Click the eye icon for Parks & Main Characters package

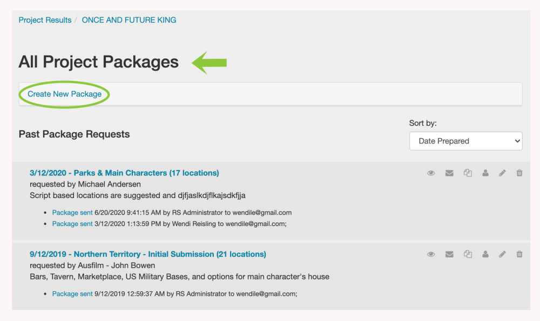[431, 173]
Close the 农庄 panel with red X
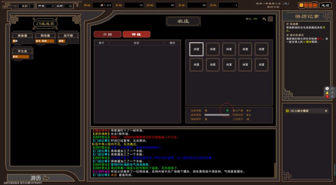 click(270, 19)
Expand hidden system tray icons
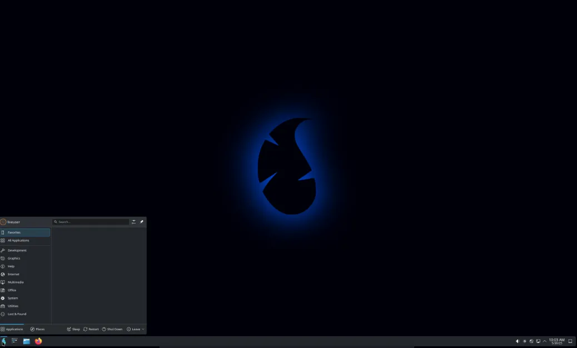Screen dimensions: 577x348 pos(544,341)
--------------------------------------------------
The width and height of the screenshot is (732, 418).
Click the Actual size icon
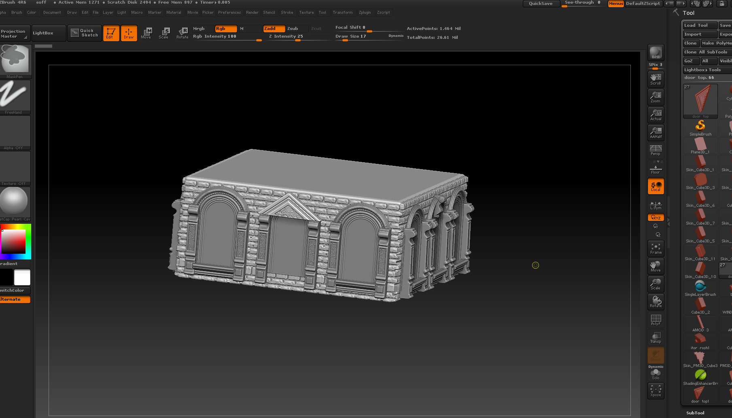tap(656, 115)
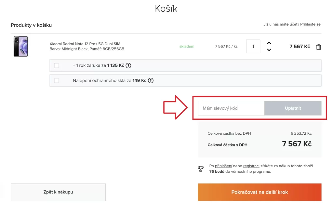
--------------------------------------------------
Copy the material from the line with "The width and" up to and including the line with "tap(656, 115)", swapping "Actual size" for "Fit to window" and changing nothing else. Omit the pictures.

Completed exercise —
The width and height of the screenshot is (732, 418).
Click the Fit to window icon
tap(656, 115)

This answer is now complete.